Leonidas snatched up the flagon of wine and hastily filled a golden cup that he offered to the chancellor.
"Drink this," he said. "It will give you strength."
Instead of taking the cup, the chancellor uttered a choking cry and pushed it from him.
"Not that!" he gasped. "See, I am strong! I will lead you!"
He seemed indeed to have recovered from his weakness, for he stepped briskly toward the door by which they had entered. Leonidas looked at him and then at the wine spilled upon the floor.

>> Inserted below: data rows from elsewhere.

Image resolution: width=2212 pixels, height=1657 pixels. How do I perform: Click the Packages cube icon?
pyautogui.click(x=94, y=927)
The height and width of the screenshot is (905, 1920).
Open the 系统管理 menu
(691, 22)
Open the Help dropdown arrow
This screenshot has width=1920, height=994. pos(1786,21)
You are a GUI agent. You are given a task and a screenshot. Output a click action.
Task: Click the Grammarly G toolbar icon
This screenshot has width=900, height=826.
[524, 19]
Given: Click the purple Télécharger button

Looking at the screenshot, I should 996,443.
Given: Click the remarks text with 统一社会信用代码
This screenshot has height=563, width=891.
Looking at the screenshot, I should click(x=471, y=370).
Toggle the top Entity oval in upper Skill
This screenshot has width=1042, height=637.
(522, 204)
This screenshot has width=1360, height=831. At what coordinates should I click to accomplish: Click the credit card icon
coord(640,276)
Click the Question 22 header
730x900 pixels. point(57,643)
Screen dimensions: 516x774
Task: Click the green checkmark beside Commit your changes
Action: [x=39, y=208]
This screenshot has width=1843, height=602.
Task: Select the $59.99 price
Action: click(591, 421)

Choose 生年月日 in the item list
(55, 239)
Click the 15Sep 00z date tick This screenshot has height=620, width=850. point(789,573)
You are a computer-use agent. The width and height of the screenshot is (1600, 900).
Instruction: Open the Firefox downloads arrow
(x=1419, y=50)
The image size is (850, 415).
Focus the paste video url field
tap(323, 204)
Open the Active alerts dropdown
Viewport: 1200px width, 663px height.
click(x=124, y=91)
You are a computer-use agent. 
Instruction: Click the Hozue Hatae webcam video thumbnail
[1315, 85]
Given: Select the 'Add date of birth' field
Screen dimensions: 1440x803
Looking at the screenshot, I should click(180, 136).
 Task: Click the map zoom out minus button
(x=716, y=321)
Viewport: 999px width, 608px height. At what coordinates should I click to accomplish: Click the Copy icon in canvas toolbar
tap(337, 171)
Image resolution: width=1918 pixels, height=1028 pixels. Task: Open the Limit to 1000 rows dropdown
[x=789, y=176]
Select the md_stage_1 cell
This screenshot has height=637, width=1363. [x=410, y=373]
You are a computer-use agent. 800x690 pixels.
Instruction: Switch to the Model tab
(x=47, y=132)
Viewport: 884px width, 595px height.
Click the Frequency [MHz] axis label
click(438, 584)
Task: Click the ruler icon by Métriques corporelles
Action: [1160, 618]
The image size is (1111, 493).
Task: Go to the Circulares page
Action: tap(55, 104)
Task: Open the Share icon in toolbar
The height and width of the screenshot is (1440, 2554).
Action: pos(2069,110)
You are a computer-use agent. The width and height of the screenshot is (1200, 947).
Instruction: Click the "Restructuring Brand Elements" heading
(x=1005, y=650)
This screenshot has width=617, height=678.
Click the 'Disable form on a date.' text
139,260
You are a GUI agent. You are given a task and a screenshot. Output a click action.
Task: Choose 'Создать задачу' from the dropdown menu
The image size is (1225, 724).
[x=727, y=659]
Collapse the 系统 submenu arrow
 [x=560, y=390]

"Poisoned!" he exclaimed, and such a blaze of wrath gleamed in his eye that the old king shrank back.
"So this was your plan for getting rid of us!" the Spartan said.
His grasp tightened about the hilt of his sword, and for an instant he hesitated; but the tramp of the soldiers was close at hand and he reflected that a dead king could not betray Tyre. He sheathed his sword and darted into the passage after his companions. Azemilcus made fast the door behind them and let the draperies fall over it. Then he turned with his mocking smile to face his accusers.